Building the HR agent is my main focus — a production recruiting agent that handles real talent workflows end to end, not a demo. The hard part isn't any single task; it's that the requests combine combinatorially, and the old reflex of writing a new tool for every new need is O(number of requests) of effort against an effectively infinite space. You never catch up.

So it runs on the code-action pattern: instead of choosing from a wall of bespoke tools, the agent writes code in a sandbox that calls a small set of stable primitives — looping, filtering, and batching in one script that runs once and returns only the aggregate. "Re-tag two hundred candidates" stops being two hundred model round-trips and becomes a few lines, and the maintenance cost drops from O(requests) to O(primitives). It's a LangGraph runtime kept in-process behind a facade — no separate server, because that complexity wouldn't earn its keep.

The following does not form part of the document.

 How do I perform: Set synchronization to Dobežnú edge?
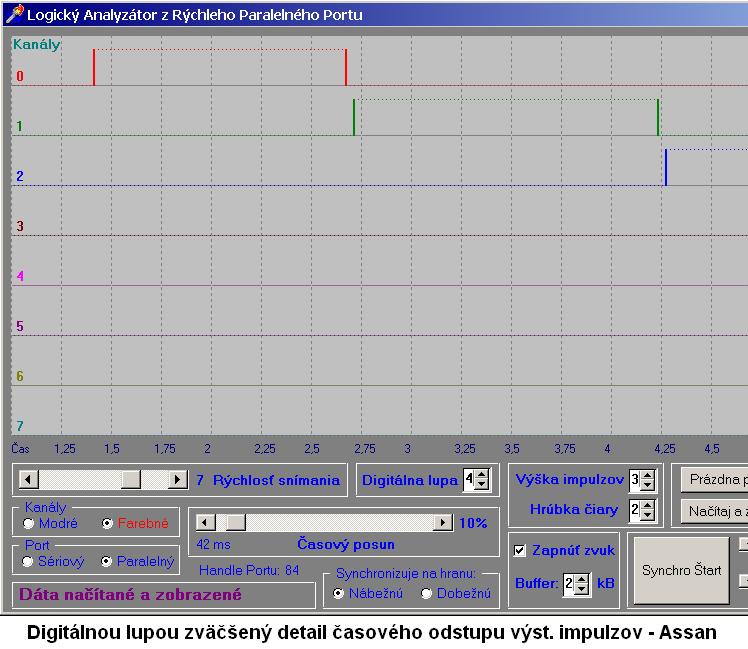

Code-action is only one pillar. The rest of the design is about accuracy, latency, cost, and trust — the parts that decide whether it survives production:

Two-tier model routing. Every request is first classified by intent, then by task complexity. The main intent runs on a large model; the workers it spawns run on a mini model — accurate where it counts, faster and far cheaper everywhere else, with lower token spend overall. Genuinely hard work — writing code, generating custom data charts — skips straight to the large model.
Domain-scoped tools, fetched on demand. Tools are bound by task domain, and the agent calls a search tool to pull only the handful a task actually needs — instead of dragging the whole catalogue into every prompt.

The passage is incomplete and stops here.